Union Square Slam is thrilled to host a lively open mic, and dynamic duo Raena Shirali and David Winter!!
6:30pm: Free Writing Workshop
7:30pm: Sign-Ups and Socialize
8:00pm: Open Mic
9:00pm: Feature — Raena Shirali and David Winter
// All Ages // Wheelchair Accessible //
Suggested Donation $3-$10
(all proceeds go to supporting the Bureau and sending USS reps to national events)
About our Feature:
Raena Shirali’s collection, GILT, fiercely unveils its first generation, East Indian speakers’ reconciliation of her identity as it engages with and critiques both Indian and American culture’s treatment and expectations of women. David Winter’s chapbook Safe House, and his current manuscript Archived Light, explore how queer and raced bodies live and love in a violent world. By performing their poems in conversation with each other, these two poets pose questions such as: How do we discern safe space from violence in drag? How can fragmentation and lyric explore our unknowable selves, lovers, heritages? How do we reconcile the personal body with the political, the self with its surrounding cultures? How can violence be music, and music be violent? How does communication fail us; how then, can silence (of lovers, families, cultures, nations) be a source of trauma? And can such silences be reclaimed as spaces for meditation or healing?

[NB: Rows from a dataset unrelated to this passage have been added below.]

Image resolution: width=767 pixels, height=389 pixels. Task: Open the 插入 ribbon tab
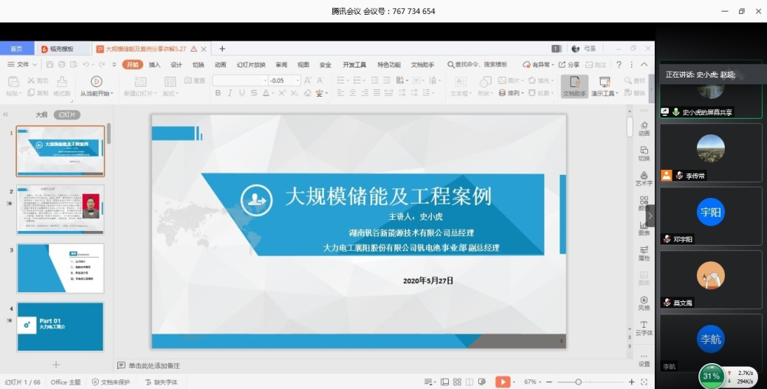(x=154, y=65)
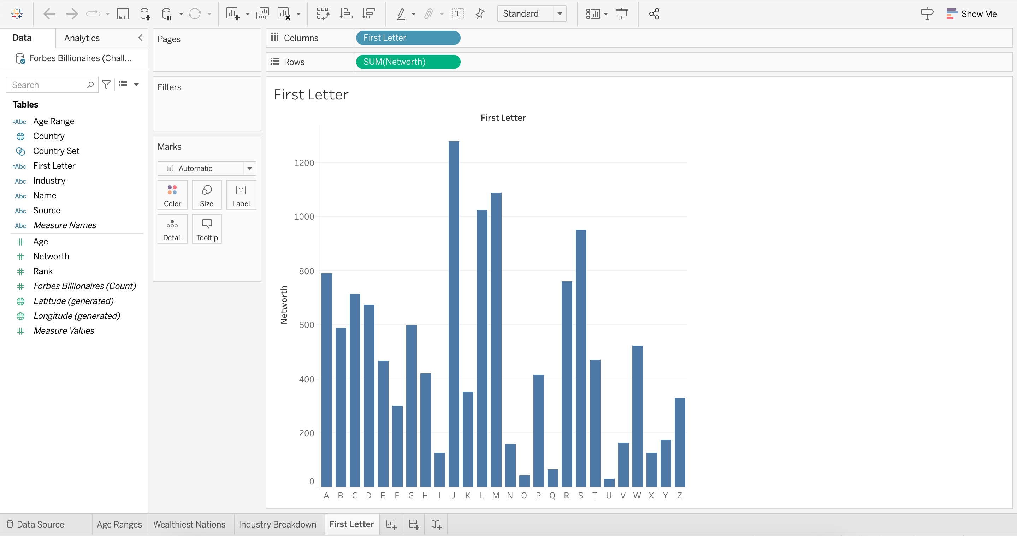Collapse the Data pane with the arrow

click(140, 38)
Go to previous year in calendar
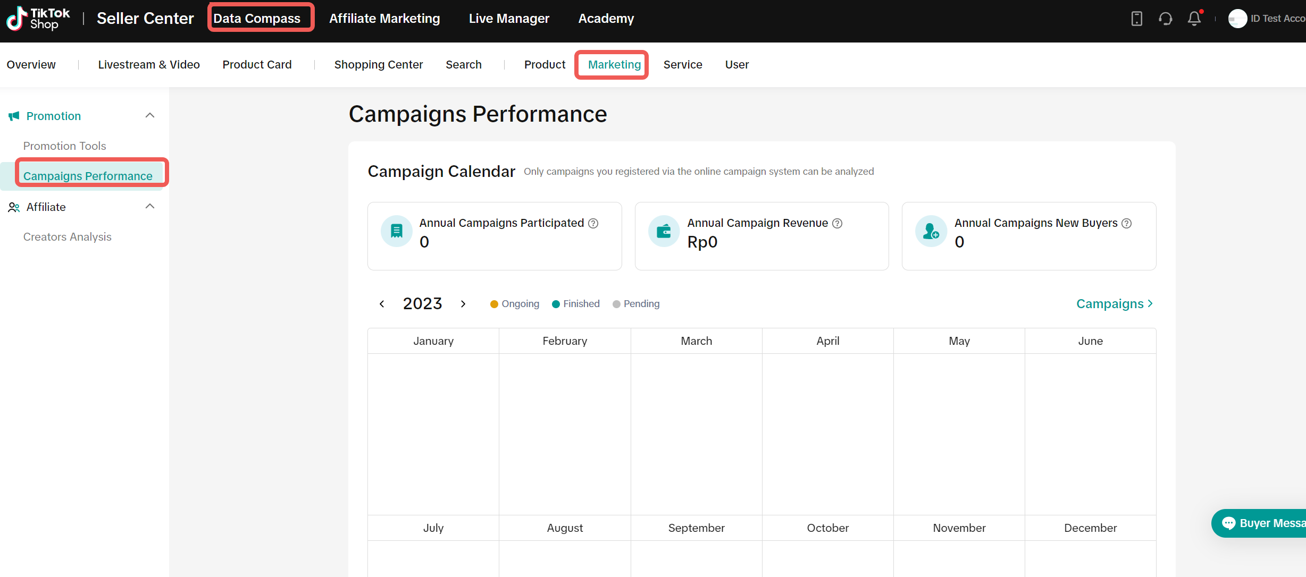This screenshot has height=577, width=1306. click(382, 304)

Indian American poet Raena Shirali’s first book, GILT, is forthcoming in 2017 with YesYes Books, and her poems have appeared or are forthcoming in Blackbird, Crazyhorse, Four Way Review, Indiana Review, Muzzle Magazine, Ninth Letter, and many more. She received her MFA from The Ohio State University. Her honors include a 2016 Pushcart Prize, the 2016 Cosmonauts Avenue Prize, recognition as a finalist for the 2016 Tupelo Quarterly Poetry Prize, the 2014 Gulf Coast Poetry Prize, recognition as a finalist for the 2014 Ruth Lilly Fellowship, and a “Discovery” / Boston Review Poetry Prize in 2013. She will be the Spring 2017 Philip Roth Resident at the Stadler Center for Poetry at Bucknell University, and currently serves as a poetry reader for Muzzle Magazine.
David Winter wrote the chapbook Safe House (Thrush Press, 2013), and is currently working on a full-length manuscript entitled Archived Light, which has been a semi-finalist for the Crab Orchard Series in Poetry First Book Award and a finalist for the May Swenson Poetry Award. From 2010-2012 David led creative writing workshops with NYC non-profits in locations such as the LGBT Community Center, the 14th Street Y, Riker’s Island, and PS 279. More recently, he has received an MFA from The Ohio State University, a 2016 Individual Excellence Award from the Ohio Arts Council, and a 2016-18 Stadler Fellowship from Bucknell University. David’s poems appear in publications such as The Baffler, Day One, Four Way Review, Muzzle, Ninth Letter, The Offing, and For Some Time Now: Performance Poets of New York City.